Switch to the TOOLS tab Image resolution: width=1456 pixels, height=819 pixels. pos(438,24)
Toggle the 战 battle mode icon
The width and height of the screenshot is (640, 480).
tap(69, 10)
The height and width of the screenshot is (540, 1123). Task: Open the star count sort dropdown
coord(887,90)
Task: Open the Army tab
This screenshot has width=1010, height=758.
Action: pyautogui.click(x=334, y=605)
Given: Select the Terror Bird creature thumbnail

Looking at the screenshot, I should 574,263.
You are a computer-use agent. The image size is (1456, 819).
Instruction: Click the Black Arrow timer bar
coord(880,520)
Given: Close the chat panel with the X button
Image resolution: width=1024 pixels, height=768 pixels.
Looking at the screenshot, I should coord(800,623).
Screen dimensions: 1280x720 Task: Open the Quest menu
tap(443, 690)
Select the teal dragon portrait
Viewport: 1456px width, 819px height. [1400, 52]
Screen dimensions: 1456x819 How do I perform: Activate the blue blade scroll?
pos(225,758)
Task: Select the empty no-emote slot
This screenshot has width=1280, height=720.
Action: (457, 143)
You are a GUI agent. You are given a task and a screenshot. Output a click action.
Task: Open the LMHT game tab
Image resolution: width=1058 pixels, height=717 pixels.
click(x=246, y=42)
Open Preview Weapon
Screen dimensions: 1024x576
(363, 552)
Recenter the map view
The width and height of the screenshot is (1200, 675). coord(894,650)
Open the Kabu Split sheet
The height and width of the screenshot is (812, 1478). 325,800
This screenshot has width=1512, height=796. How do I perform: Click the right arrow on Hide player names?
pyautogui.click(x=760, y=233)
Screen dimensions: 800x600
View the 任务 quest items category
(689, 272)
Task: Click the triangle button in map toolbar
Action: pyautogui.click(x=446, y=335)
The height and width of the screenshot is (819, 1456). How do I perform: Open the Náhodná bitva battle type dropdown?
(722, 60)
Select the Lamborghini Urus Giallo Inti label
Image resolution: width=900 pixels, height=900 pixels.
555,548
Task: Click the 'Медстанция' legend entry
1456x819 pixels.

> _What is being asked_
Reproduce the rows from the start through the line containing "coord(887,90)", swapping "dropdown" for "menu" and leaving everything else unchanged.

> _The response_
Switch to the TOOLS tab Image resolution: width=1456 pixels, height=819 pixels. pos(438,24)
Toggle the 战 battle mode icon
The width and height of the screenshot is (640, 480).
tap(69, 10)
The height and width of the screenshot is (540, 1123). Task: Open the star count sort menu
coord(887,90)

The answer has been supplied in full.